## About this task
Would you write the data out once more, exactly as it is?

::: Given data :::

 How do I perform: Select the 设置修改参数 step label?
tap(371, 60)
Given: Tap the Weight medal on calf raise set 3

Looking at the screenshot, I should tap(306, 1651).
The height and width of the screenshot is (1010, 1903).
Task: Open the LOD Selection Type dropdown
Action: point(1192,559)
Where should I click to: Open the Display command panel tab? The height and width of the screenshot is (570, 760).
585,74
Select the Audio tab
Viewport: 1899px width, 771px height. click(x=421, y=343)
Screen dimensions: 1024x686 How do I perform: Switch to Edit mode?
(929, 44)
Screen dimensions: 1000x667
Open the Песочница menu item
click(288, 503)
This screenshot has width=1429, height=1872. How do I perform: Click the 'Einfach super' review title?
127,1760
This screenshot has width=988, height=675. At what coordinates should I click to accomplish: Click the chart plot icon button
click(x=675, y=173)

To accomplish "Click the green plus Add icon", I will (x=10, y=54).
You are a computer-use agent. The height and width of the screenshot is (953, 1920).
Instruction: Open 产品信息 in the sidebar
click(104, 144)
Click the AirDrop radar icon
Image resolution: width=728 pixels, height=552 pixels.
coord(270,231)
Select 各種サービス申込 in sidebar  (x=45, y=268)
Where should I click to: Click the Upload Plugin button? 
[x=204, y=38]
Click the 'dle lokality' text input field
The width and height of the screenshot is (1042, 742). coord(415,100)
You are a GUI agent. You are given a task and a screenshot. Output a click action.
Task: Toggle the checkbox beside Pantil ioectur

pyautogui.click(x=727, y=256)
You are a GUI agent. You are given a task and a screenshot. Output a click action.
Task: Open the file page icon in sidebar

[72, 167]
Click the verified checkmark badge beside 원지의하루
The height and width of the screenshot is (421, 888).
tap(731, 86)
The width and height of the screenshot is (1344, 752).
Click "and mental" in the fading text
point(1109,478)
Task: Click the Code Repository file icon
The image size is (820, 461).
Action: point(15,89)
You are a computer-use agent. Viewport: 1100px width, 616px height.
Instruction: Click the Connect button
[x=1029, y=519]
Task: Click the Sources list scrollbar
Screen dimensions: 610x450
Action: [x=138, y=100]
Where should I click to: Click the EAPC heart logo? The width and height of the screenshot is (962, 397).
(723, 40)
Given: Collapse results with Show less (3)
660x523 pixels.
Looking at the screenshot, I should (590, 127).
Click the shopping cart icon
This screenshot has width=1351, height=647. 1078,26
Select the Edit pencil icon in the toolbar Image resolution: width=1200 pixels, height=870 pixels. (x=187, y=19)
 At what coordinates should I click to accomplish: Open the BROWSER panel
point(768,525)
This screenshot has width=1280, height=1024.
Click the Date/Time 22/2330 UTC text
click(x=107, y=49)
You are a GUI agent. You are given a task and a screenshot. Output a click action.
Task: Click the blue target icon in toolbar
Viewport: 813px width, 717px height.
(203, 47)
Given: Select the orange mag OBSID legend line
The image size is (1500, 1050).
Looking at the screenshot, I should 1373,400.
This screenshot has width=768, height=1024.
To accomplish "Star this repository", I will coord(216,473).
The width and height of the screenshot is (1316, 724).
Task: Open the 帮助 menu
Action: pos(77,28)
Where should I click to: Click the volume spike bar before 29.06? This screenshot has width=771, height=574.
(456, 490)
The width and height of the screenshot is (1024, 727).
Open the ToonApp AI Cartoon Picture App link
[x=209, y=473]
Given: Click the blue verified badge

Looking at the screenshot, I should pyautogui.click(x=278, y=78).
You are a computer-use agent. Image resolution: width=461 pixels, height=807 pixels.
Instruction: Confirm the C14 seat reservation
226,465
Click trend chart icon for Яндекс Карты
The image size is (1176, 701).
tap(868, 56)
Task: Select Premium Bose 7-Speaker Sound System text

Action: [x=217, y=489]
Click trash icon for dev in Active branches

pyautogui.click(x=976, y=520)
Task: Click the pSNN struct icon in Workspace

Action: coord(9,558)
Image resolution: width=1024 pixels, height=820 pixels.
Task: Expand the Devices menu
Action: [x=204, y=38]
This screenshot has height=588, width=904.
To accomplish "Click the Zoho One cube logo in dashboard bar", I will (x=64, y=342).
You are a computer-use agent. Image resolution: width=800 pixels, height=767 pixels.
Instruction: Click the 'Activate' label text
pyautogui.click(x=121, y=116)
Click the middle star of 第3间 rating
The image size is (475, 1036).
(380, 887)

:::

## Exercise output
 How do I perform: Select the 设置修改参数 step label?
tap(371, 60)
Given: Tap the Weight medal on calf raise set 3

Looking at the screenshot, I should tap(306, 1651).
The height and width of the screenshot is (1010, 1903).
Task: Open the LOD Selection Type dropdown
Action: point(1192,559)
Where should I click to: Open the Display command panel tab? The height and width of the screenshot is (570, 760).
585,74
Select the Audio tab
Viewport: 1899px width, 771px height. click(x=421, y=343)
Screen dimensions: 1024x686 How do I perform: Switch to Edit mode?
(929, 44)
Screen dimensions: 1000x667
Open the Песочница menu item
click(288, 503)
This screenshot has width=1429, height=1872. How do I perform: Click the 'Einfach super' review title?
127,1760
This screenshot has width=988, height=675. At what coordinates should I click to accomplish: Click the chart plot icon button
click(x=675, y=173)

To accomplish "Click the green plus Add icon", I will (x=10, y=54).
You are a computer-use agent. The height and width of the screenshot is (953, 1920).
Instruction: Open 产品信息 in the sidebar
click(104, 144)
Click the AirDrop radar icon
Image resolution: width=728 pixels, height=552 pixels.
coord(270,231)
Select 各種サービス申込 in sidebar  (x=45, y=268)
Where should I click to: Click the Upload Plugin button? 
[x=204, y=38]
Click the 'dle lokality' text input field
The width and height of the screenshot is (1042, 742). coord(415,100)
You are a GUI agent. You are given a task and a screenshot. Output a click action.
Task: Toggle the checkbox beside Pantil ioectur

pyautogui.click(x=727, y=256)
You are a GUI agent. You are given a task and a screenshot. Output a click action.
Task: Open the file page icon in sidebar

[72, 167]
Click the verified checkmark badge beside 원지의하루
The height and width of the screenshot is (421, 888).
tap(731, 86)
The width and height of the screenshot is (1344, 752).
Click "and mental" in the fading text
point(1109,478)
Task: Click the Code Repository file icon
The image size is (820, 461).
Action: point(15,89)
You are a computer-use agent. Viewport: 1100px width, 616px height.
Instruction: Click the Connect button
[x=1029, y=519]
Task: Click the Sources list scrollbar
Screen dimensions: 610x450
Action: [x=138, y=100]
Where should I click to: Click the EAPC heart logo? The width and height of the screenshot is (962, 397).
(723, 40)
Given: Collapse results with Show less (3)
660x523 pixels.
Looking at the screenshot, I should (590, 127).
Click the shopping cart icon
This screenshot has width=1351, height=647. 1078,26
Select the Edit pencil icon in the toolbar Image resolution: width=1200 pixels, height=870 pixels. (x=187, y=19)
 At what coordinates should I click to accomplish: Open the BROWSER panel
point(768,525)
This screenshot has width=1280, height=1024.
Click the Date/Time 22/2330 UTC text
click(x=107, y=49)
You are a GUI agent. You are given a task and a screenshot. Output a click action.
Task: Click the blue target icon in toolbar
Viewport: 813px width, 717px height.
(203, 47)
Given: Select the orange mag OBSID legend line
The image size is (1500, 1050).
Looking at the screenshot, I should 1373,400.
This screenshot has width=768, height=1024.
To accomplish "Star this repository", I will coord(216,473).
The width and height of the screenshot is (1316, 724).
Task: Open the 帮助 menu
Action: pos(77,28)
Where should I click to: Click the volume spike bar before 29.06? This screenshot has width=771, height=574.
(456, 490)
The width and height of the screenshot is (1024, 727).
Open the ToonApp AI Cartoon Picture App link
[x=209, y=473]
Given: Click the blue verified badge

Looking at the screenshot, I should pyautogui.click(x=278, y=78).
You are a computer-use agent. Image resolution: width=461 pixels, height=807 pixels.
Instruction: Confirm the C14 seat reservation
226,465
Click trend chart icon for Яндекс Карты
The image size is (1176, 701).
tap(868, 56)
Task: Select Premium Bose 7-Speaker Sound System text

Action: [x=217, y=489]
Click trash icon for dev in Active branches

pyautogui.click(x=976, y=520)
Task: Click the pSNN struct icon in Workspace

Action: coord(9,558)
Image resolution: width=1024 pixels, height=820 pixels.
Task: Expand the Devices menu
Action: [x=204, y=38]
This screenshot has height=588, width=904.
To accomplish "Click the Zoho One cube logo in dashboard bar", I will (x=64, y=342).
You are a computer-use agent. Image resolution: width=800 pixels, height=767 pixels.
Instruction: Click the 'Activate' label text
pyautogui.click(x=121, y=116)
Click the middle star of 第3间 rating
The image size is (475, 1036).
(380, 887)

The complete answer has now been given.